Bereits zum 16. Mal findet das Stadionfest „Der Ball ist bunt“ statt. Was wirkt wie ein Stadteilfest mit sportlichem Angebot ist deutlich mehr als das: Beim jährlichen antirassistischen Fußballfest geht es darum, eine klare Haltung zu beziehen und rechtem Gedankengut die rote Karte zu zeigen.
Von Ibo Muthweiler
Ein sonniger Nachmittag im Potsdamer Stadtteil Babelsberg. In der Luft liegt der Geruch nach Bratwurst und Bier, Kinder spielen auf einer Hüpfburg, eine Frau versenkt gerade einen Elf-Meter auf dem Feld. Das Gelände um das Karl-Liebknecht-Stadion ist gut besucht an diesem Samstag Anfang Mai – ob als Familienausflug, um alte Bekannte zu treffen oder neue Freund*innen zu gewinnen, jeder hier scheint mit Vorfreude auf diesen Tag gewartet zu haben. Was wirkt wie ein Stadteilfest mit sportlichem Angebot ist deutlich mehr als das: Beim jährlichen „Der Ball ist bunt“ geht es darum, eine klare Haltung zu beziehen und rechtem Gedankengut die rote Karte zu zeigen. Das von der Amadeu Antonio Stiftung geförderte antirassistische Stadionfest fand bereits zum 16. Mal statt.

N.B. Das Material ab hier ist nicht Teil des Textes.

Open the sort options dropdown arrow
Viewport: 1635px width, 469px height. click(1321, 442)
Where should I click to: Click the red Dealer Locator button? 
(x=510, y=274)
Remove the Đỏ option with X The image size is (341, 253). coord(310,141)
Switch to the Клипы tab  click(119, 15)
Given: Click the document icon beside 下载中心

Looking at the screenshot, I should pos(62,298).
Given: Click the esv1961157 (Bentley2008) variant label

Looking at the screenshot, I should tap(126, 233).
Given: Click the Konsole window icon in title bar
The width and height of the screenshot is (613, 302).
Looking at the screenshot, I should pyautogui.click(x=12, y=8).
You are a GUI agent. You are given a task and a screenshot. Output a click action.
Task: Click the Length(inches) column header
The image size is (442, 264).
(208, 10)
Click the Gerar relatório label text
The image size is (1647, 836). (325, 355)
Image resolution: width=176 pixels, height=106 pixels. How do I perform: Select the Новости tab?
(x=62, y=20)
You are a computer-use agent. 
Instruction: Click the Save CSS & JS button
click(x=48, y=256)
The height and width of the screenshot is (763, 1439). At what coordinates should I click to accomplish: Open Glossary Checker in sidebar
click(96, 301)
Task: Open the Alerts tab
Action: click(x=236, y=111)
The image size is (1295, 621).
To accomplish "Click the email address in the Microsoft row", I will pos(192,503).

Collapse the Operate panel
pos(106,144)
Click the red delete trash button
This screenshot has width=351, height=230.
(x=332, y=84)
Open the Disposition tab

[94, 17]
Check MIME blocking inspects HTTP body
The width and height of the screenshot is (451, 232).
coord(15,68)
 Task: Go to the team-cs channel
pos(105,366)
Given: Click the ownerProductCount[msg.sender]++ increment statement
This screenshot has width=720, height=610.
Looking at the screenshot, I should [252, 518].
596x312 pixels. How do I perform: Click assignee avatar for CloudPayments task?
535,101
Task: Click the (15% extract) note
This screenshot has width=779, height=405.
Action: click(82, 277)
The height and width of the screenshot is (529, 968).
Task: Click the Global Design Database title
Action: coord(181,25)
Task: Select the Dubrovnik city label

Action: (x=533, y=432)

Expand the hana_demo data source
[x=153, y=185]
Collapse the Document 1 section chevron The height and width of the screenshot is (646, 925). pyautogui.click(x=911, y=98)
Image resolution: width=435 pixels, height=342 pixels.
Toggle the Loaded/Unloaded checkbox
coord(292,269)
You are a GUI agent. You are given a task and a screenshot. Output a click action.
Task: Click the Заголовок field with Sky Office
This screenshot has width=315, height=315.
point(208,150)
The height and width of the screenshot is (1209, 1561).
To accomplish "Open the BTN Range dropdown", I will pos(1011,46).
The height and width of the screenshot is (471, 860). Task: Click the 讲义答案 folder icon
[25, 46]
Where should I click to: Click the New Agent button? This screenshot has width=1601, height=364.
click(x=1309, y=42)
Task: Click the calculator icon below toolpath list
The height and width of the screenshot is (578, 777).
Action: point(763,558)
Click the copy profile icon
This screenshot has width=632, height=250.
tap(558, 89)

„Wir wollten einen Gegenentwurf zu den rechten Strukturen unter den Fans bilden“ erinnert sich Thoralf Höntze, der als Vorsitzender des Vereins Blauweissbunt*Nulldrei e.V. seit vielen Jahren an der Organisation des Stadionfestes beteiligt ist. Eine demokratische Einstellung unter Fußballfans ist für ihn kein Selbstverständnis: „Fußball erreicht unglaublich viele Menschen und ist deshalb eine gute Kommunikationsplattform. Das haben Rechtsextreme allerdings auch erkannt, die seit den 1990er Jahre gezielt versuchen, ihre Ideologie in den Stadien zu verbreiten. Alle Räume, die wir freilassen, werden von denen besetzt!“.
Ein dreiviertel Jahr brauchen die Vereinsmitglieder dafür, das umfassende Programm auf die Beine zu stellen, in dessen Mittelpunkt ein großes Fußballturnier steht. Hier treten Mannschaften wie „Champions ohne Grenzen“, „Niemand muss sportlich sein“ und „FC Bier hol’n“ gegeneinander an – und kommen dabei ohne Schiedsrichter aus. Neben diesen Leibesübungen gibt es Siebdruck- und Graffitiworkshops für Groß und Klein, leckeres Essen von diversen Kochgruppen und ein Konzert am Abend. Doch was allen Beteiligten noch viel wichtiger ist: eine ordentliche Portion politischer Bildung. So gab es in diesem Jahr eine Ausstellung zu Flucht, Migration und Fußball zu sehen und auf der Bühne konnten Interessierte einer moderierten Lesung mit dem Sportjournalisten Ronny Blaschke lauschen, der über Rassismus und Neonazismus im Fußball informierte. Dass Fußball nicht politisch sei, wie so häufig betont wird, davon hält Thoralf nichts – und in der Babelsberger Fangemeinde, die er eine „Insel der Glücksseeligen“ nennt, ist er mit dieser Einstellung nicht allein. Denn das Fest wächst von Jahr zu Jahr und ist inzwischen nicht mehr wegzudenken aus der Stadtkultur. Immer mehr lokale und überregionale Initiativen schließen sich an und stellen ihre Arbeit vor, die Teil einer lebendigen Zivilgesellschaft ist. Einer Zivilgesellschaft, für die auch Fußball politisch ist – und in der jeder Mensch einen Platz hat.